> [The task]
Whenever a line in the data below includes the string "Vegas", copy it out.

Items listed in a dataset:
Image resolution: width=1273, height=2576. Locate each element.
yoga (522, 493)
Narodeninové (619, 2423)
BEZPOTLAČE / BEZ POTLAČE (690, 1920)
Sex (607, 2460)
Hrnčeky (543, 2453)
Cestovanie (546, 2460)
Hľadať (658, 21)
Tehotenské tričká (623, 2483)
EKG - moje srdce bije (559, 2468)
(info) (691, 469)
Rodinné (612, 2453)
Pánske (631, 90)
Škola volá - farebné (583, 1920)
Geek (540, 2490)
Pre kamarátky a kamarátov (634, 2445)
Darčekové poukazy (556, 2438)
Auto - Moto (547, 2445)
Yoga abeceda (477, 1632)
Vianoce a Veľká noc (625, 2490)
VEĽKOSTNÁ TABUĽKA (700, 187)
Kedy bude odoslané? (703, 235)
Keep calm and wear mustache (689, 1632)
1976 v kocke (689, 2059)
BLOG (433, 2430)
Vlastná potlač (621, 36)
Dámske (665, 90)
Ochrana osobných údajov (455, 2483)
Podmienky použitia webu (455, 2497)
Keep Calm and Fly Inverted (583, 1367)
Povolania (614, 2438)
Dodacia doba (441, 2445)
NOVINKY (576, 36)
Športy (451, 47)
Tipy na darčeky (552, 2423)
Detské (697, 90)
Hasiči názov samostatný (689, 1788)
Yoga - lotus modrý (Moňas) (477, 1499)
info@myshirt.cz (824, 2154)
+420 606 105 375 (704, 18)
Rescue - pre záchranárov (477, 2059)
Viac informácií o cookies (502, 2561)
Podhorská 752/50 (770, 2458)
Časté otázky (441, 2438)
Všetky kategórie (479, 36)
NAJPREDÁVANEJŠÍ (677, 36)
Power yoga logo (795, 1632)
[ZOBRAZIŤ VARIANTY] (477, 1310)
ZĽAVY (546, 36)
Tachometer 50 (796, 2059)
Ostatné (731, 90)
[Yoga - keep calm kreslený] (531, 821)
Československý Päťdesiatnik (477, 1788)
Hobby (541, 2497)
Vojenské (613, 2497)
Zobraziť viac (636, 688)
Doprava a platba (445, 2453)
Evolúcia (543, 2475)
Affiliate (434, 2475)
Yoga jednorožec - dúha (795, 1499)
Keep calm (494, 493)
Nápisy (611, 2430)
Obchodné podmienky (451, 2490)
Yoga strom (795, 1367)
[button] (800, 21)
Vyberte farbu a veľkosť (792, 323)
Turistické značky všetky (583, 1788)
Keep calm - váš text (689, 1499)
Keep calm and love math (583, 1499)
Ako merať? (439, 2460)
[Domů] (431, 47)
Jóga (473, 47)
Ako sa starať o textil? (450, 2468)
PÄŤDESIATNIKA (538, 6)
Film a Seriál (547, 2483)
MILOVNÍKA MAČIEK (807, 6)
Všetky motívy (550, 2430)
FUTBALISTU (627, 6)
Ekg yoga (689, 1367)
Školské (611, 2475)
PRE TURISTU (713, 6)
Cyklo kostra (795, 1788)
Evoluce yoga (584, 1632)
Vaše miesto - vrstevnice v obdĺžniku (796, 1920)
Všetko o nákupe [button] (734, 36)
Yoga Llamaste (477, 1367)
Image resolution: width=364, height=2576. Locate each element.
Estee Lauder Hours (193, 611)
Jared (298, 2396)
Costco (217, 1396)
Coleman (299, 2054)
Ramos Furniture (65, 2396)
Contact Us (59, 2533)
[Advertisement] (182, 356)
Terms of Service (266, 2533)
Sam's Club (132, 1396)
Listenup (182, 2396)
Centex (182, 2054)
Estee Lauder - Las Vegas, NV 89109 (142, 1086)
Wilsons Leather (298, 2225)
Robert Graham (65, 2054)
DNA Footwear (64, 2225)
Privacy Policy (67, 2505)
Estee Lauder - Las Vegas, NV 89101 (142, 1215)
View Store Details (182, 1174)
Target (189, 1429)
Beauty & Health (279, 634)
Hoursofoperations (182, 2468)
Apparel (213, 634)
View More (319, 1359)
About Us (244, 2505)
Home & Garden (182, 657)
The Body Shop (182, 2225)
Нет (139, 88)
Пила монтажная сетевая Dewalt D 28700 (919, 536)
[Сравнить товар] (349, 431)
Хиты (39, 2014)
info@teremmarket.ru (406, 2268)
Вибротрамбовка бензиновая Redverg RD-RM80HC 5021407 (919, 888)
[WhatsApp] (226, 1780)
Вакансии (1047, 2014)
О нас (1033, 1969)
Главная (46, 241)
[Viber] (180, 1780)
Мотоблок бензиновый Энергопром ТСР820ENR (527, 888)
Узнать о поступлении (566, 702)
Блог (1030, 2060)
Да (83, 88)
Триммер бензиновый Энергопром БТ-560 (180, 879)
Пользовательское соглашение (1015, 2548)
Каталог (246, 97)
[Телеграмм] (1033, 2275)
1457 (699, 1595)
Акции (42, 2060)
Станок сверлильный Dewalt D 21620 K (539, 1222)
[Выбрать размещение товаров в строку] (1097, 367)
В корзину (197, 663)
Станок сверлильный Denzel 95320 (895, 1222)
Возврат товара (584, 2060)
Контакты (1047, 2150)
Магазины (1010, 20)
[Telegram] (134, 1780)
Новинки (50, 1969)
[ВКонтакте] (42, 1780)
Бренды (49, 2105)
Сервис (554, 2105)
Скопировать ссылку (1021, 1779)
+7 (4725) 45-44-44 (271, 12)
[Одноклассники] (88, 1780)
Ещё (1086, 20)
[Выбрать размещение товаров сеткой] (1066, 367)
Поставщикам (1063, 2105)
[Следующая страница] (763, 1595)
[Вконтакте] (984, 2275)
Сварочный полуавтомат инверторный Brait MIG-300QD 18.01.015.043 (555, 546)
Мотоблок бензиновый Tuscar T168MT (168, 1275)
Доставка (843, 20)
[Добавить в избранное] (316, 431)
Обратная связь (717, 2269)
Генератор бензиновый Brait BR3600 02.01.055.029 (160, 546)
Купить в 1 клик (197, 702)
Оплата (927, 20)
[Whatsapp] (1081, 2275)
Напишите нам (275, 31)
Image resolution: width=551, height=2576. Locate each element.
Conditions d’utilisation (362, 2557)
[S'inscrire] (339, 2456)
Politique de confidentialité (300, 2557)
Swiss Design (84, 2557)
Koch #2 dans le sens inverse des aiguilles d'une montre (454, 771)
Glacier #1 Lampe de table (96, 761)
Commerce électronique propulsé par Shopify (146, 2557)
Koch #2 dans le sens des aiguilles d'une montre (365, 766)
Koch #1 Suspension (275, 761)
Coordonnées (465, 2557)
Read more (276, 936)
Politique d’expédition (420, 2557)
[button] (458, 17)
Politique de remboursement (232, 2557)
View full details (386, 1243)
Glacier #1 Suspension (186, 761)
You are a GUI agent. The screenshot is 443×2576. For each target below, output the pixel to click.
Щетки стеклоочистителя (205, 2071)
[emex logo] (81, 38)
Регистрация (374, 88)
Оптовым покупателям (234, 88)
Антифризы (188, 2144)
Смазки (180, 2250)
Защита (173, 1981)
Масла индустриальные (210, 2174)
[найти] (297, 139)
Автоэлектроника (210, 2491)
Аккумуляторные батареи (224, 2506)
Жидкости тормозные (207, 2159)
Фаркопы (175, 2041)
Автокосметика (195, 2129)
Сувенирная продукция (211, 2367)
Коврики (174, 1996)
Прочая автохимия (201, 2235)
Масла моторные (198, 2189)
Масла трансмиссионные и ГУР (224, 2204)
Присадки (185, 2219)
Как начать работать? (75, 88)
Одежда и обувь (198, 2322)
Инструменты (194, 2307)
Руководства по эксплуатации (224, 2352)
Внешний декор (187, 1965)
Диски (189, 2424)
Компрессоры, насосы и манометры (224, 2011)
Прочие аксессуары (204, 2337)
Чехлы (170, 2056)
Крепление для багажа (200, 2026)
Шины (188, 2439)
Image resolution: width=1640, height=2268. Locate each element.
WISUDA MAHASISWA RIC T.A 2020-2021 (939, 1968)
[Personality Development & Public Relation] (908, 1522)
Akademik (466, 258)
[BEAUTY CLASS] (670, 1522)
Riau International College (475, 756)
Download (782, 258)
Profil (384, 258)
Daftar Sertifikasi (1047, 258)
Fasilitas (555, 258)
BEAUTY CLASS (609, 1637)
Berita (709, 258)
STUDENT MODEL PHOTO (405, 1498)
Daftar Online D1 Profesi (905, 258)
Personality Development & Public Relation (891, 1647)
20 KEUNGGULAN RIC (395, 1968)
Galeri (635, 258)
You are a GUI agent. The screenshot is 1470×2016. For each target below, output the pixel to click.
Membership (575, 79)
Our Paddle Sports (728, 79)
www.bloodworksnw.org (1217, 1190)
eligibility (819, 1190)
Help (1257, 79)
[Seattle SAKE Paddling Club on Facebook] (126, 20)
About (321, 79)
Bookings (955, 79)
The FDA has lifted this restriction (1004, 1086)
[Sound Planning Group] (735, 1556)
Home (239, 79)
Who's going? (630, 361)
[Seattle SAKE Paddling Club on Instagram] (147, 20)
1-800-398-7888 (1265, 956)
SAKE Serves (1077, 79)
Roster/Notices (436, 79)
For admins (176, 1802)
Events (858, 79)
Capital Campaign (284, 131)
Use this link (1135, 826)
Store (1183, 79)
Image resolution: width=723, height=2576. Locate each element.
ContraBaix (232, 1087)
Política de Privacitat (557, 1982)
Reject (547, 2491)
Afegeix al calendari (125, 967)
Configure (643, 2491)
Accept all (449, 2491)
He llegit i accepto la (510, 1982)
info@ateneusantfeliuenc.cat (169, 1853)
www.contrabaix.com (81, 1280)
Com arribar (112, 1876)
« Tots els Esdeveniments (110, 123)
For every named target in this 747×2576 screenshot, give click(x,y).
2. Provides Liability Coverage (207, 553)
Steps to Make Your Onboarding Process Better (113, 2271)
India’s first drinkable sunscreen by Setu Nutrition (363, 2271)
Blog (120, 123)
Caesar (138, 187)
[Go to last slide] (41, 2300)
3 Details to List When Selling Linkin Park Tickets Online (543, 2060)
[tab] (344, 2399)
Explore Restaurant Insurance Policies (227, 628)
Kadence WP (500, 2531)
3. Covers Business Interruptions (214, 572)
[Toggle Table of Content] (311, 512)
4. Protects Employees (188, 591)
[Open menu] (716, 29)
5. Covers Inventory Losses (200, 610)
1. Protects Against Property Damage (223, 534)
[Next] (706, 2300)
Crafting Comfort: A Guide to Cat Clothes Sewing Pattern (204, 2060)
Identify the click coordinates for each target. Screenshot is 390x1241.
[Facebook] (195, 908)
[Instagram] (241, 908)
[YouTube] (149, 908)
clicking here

> [Solved problem]
Estee Lauder - Las Vegas, NV 89109 (142, 1086)
Estee Lauder - Las Vegas, NV 89101 (142, 1215)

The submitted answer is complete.